To put that into perspective: Chinese bought 22.1 million new motor vehicles last year compared to 15.6 million in the United States, the world’s No. 2 auto market based on sales volume. For the first six months of 2014, China auto sales rose 9 percent from the same period last year compared to 1.1 percent growth in the U.S.

If that pace continues, China could be nearly halfway to that 50 million mark by 2015. To reach 50 million by 2020 would require a much faster pace than today, but China certainly has enough people to spur this consumption. Currently about 85 percent of Chinese car buyers pay with cash, according to the China Association of Automobile Manufacturers, so the potential for auto lending is enormous.

But domestic Chinese producers, like SAIC Motor, Dongfeng Motor Corp., and FAW, the country’s top three car companies, are losing market share. While domestic producers still dominate, the cars they make are low-margin and unpopular. Chinese consumers that can afford foreign marques buy them.
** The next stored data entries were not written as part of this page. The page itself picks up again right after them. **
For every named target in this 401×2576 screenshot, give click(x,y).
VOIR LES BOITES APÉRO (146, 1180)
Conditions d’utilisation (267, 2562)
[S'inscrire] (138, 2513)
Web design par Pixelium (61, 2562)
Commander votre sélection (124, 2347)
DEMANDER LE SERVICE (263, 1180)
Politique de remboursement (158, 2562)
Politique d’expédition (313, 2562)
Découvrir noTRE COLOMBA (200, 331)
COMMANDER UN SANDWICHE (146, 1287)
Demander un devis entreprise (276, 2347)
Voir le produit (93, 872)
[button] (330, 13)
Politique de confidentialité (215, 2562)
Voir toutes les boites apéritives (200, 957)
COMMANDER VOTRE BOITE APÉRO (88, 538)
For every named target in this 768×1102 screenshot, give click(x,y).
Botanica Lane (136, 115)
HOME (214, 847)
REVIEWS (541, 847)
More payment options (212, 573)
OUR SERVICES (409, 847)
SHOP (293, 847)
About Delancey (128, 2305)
Sales of domestic brands declined for the tenth consecutive month in June, according to CAAM’s latest sales data. Great Wall Motors, one of the few Chinese automakers that has had modest success selling cars globally, said last month that it delivered only half as many cars in the first six months of the year, largely due to a big drop in domestic demand.

Volkswagen AG (FRA:VOW3) and General Motors Co. (NYSE:GM), which entered the Chinese market decades ago, are the largest foreign automakers. Foreign car companies can form joint manufacturing ventures with up to three Chinese domestic automakers, which allows them to lower their operating costs by producing their cars inside the country.